From the line containing "You are a computer-use agent. The" to the very last line of the data below, transcribe everything exactly and nothing more.

[Start of Attachment]

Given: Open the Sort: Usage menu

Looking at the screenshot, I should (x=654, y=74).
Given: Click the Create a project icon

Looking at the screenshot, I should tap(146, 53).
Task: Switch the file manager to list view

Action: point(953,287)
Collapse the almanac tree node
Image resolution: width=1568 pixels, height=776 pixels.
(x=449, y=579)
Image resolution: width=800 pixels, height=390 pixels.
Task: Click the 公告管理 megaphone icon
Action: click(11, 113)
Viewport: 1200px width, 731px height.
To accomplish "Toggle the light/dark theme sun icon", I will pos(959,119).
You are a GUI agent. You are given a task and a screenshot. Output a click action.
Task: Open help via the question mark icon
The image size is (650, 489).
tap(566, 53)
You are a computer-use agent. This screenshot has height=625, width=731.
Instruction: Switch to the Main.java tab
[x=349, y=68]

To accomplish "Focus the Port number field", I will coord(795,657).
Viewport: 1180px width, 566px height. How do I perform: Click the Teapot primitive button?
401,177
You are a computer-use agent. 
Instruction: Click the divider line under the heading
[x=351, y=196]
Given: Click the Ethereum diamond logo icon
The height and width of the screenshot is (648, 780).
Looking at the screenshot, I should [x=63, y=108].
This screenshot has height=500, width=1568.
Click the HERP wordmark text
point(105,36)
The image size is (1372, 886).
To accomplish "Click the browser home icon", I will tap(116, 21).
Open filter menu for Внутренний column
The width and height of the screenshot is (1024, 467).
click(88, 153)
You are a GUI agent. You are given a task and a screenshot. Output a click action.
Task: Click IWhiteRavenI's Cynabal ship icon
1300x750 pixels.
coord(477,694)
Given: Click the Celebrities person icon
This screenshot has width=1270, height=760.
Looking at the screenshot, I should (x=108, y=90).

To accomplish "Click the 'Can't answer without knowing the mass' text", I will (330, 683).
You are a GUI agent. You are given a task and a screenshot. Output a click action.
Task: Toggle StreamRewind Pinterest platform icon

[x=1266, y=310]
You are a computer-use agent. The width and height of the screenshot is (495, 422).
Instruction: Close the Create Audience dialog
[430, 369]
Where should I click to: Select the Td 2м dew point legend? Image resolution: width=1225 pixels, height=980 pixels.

[End of Attachment]

→ **RESULT FOR THIS TASK**
You are a computer-use agent. The width and height of the screenshot is (495, 422).
Instruction: Close the Create Audience dialog
[430, 369]
Where should I click to: Select the Td 2м dew point legend? Image resolution: width=1225 pixels, height=980 pixels.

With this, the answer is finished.